**What you should do**:
Can you give the material again from the line containing "Given: Click the Quick Trim tool icon" through the line containing "Action: (275, 116)", switching "sidebar" for "side panel" and leaving everything else unchanged?

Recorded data
○ ○ ○

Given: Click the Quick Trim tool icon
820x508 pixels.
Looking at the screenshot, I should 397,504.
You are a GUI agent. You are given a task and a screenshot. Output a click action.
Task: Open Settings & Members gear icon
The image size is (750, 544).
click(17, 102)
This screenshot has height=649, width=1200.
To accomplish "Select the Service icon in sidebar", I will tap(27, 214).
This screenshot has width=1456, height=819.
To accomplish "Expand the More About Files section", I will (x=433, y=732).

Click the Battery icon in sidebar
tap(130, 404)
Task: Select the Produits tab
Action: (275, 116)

○ ○ ○

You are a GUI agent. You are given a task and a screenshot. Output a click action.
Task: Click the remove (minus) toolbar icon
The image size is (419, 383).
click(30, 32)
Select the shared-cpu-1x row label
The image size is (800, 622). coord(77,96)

○ ○ ○

**Completed task**:
Given: Click the Quick Trim tool icon
820x508 pixels.
Looking at the screenshot, I should 397,504.
You are a GUI agent. You are given a task and a screenshot. Output a click action.
Task: Open Settings & Members gear icon
The image size is (750, 544).
click(17, 102)
This screenshot has height=649, width=1200.
To accomplish "Select the Service icon in side panel", I will tap(27, 214).
This screenshot has width=1456, height=819.
To accomplish "Expand the More About Files section", I will (x=433, y=732).

Click the Battery icon in side panel
tap(130, 404)
Task: Select the Produits tab
Action: (275, 116)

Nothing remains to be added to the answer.